Tip 2: Get marriage counseling. Often a third-party, neutral listener and adviser, can make a huge difference in helping to work through issues and concerns. They are impartial and unbiased, calm, cool and collected, and can offer wisdom and solutions that are often overlooked by the couple who are “in the heat of the battle”. If your wife will agree to counseling great, if not, I suggest you go alone. By taking this step you will show her that you are very serious about your marriage and more than likely she will soon follow. This is the second strategic piece in the, “how to get your wife back after a separation”, puzzle. There are some great online marriage counseling programs that are available that may be a good idea for your first step.
Tip 3: Change! Be real with yourself – I’m talking brutally honest here. You need to “man-up”. Your wife didn’t leave just because you left the toilet seat up one too many times! There are some real serious issues that you are going to have to take an honest look at and come up with ways of replacing them with new, positive and constructive habits and attitudes. Consider the things your wife complained about and the things that bothered her. If they are legitimate then change them. There can be no excuses here, no ifs, ands, ors or buts. You must be willing to set your pride aside and realize you are going to have to do some things differently if you want your marriage to work. Change is the third monumental, and perhaps the pivotal, piece in the “how to get your wife back after a separation” puzzle.
Tip 4: Do NOT blame her. Yes, there are always two sides but the only side you can have any effect on, the only side you can change, is yours. If you will commit to bettering yourself and becoming the man she desires and deserves, I can all but guarantee, she will not only come back to you but that she will also commit to working on and changing the things in her life that may have added to the marital difficulties. No one wins in a finger-pointing contest so don’t even try it. Besides, when we point our finger, three are always pointing back at us! Refusing to blame your wife is the fourth piece in the puzzle of how to get your wife back after a separation.

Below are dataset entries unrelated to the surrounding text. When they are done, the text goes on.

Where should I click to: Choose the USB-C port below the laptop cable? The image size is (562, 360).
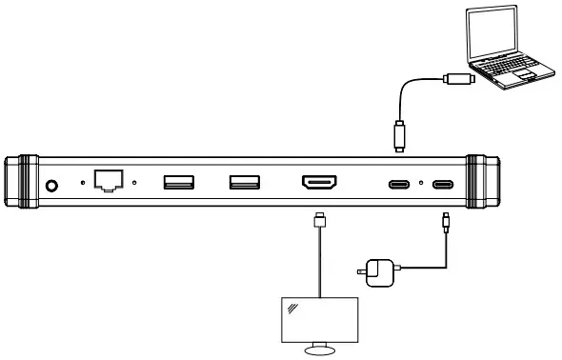[x=397, y=184]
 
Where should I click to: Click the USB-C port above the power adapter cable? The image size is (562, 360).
[x=444, y=184]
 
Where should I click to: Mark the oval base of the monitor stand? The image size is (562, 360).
[x=319, y=350]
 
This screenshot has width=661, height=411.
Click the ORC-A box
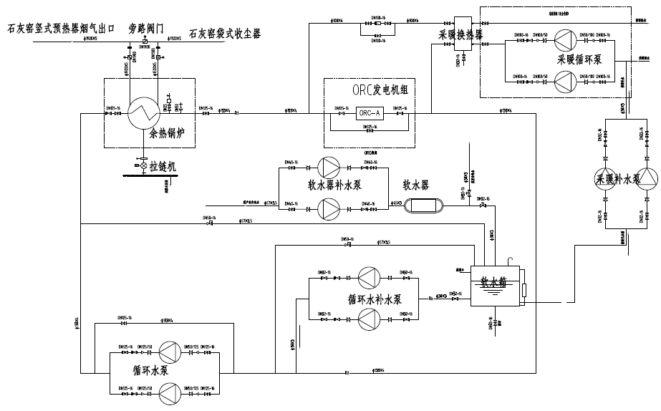pyautogui.click(x=371, y=112)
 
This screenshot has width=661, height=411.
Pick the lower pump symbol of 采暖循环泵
pyautogui.click(x=566, y=81)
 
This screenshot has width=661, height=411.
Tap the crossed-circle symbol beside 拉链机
pyautogui.click(x=143, y=165)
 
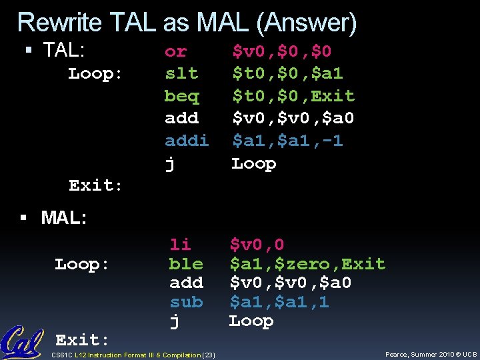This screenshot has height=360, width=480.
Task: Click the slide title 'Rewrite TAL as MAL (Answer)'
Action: [187, 23]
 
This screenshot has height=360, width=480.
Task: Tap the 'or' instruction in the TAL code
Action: [175, 51]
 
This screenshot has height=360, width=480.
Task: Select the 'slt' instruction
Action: [181, 73]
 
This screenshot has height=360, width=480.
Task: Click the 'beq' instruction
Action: [181, 96]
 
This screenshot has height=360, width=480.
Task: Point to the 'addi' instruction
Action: [187, 141]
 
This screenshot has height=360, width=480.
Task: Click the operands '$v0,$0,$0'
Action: [281, 51]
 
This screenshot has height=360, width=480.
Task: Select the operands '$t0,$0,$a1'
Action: [287, 73]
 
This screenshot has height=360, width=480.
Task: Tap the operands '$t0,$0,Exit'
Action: [293, 96]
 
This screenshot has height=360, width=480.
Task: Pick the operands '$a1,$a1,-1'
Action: [287, 141]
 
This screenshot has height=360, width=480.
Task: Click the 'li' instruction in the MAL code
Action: [180, 245]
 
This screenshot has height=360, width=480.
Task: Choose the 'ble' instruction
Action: [186, 264]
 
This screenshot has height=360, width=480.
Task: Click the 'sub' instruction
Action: [186, 302]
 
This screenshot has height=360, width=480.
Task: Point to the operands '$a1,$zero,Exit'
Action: [307, 264]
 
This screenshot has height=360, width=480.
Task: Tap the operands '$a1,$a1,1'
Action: [279, 302]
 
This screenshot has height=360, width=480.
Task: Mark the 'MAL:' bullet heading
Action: [63, 217]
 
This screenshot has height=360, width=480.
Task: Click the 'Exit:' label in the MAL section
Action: [82, 341]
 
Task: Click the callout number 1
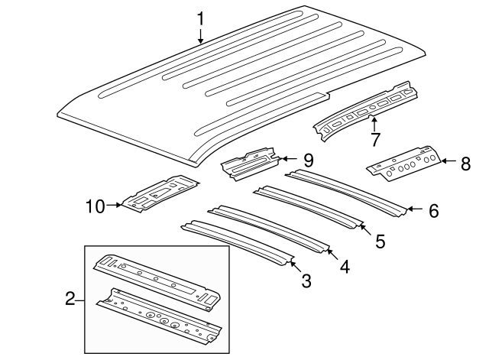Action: pyautogui.click(x=200, y=17)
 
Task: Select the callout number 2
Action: pyautogui.click(x=70, y=299)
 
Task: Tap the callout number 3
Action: pyautogui.click(x=306, y=281)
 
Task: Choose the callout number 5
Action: pyautogui.click(x=380, y=242)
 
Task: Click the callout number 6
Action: pyautogui.click(x=433, y=211)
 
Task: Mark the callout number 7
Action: pyautogui.click(x=374, y=140)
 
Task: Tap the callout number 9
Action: pyautogui.click(x=307, y=160)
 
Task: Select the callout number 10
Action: pyautogui.click(x=95, y=205)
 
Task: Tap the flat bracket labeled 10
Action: pyautogui.click(x=160, y=196)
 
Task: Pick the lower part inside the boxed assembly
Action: pyautogui.click(x=160, y=313)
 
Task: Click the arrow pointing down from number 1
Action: pyautogui.click(x=200, y=38)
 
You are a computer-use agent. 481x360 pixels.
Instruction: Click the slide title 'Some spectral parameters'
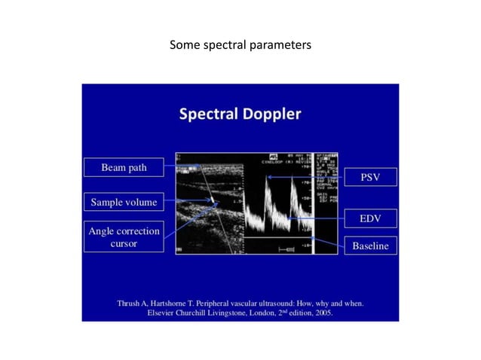click(240, 46)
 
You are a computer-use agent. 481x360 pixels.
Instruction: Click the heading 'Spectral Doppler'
click(240, 114)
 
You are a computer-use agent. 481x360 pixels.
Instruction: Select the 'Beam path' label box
click(124, 167)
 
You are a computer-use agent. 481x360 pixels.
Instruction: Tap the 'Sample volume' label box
click(124, 202)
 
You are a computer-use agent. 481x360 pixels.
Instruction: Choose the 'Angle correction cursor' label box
click(124, 237)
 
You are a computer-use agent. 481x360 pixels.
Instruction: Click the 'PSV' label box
click(369, 177)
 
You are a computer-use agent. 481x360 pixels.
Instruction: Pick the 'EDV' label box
click(369, 218)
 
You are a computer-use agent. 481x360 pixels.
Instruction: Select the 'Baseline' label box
click(369, 246)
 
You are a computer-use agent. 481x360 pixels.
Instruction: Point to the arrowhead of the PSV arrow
click(268, 177)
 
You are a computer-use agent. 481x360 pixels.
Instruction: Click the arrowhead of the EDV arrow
click(290, 218)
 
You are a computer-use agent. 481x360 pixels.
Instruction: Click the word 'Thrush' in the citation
click(130, 304)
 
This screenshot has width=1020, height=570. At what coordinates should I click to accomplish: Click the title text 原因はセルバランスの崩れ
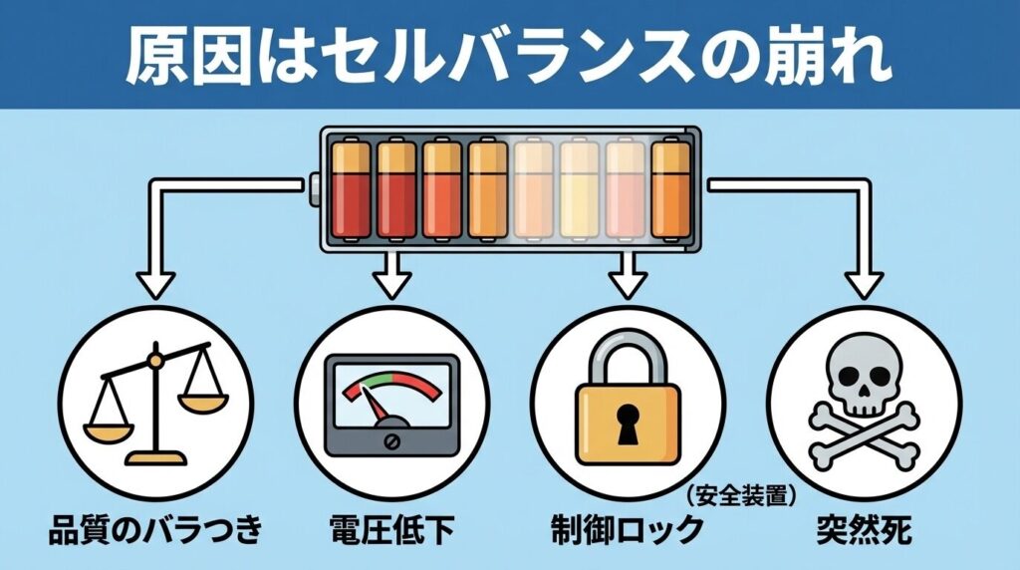[x=509, y=54]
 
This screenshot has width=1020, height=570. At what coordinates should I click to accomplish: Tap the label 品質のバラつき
[x=155, y=528]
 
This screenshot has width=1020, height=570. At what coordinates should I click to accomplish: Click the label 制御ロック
[x=626, y=529]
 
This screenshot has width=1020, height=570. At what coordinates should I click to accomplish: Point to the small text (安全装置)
[x=745, y=491]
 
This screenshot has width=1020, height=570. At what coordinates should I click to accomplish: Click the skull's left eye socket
[x=848, y=377]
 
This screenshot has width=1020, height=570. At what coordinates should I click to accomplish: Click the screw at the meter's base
[x=391, y=439]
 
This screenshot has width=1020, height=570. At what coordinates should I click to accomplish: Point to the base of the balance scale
[x=156, y=457]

Tip 5: Let her know you appreciate her. Far too often we take our spouses for granted. We stop doing and saying those “little” things that, in truth, make such a big difference over the long-haul. Your wife needs to know that she is valued and appreciated by you. Apologize for overlooking the many things she does, and is to you, and vocalize how much she means to you. I know it is such an over-used line, but in reality it holds true… our wives really do “complete” us – so follow in the footsteps of Jerry Maguire and let her know that she is such a vital part of your life and that she really does “complete” you! It may sound cheesy, but women really do love that kind of stuff. But don’t use it as a gimmick, my friend, you must mean it and speak it from a genuine heart – she will sense a fake a mile a way!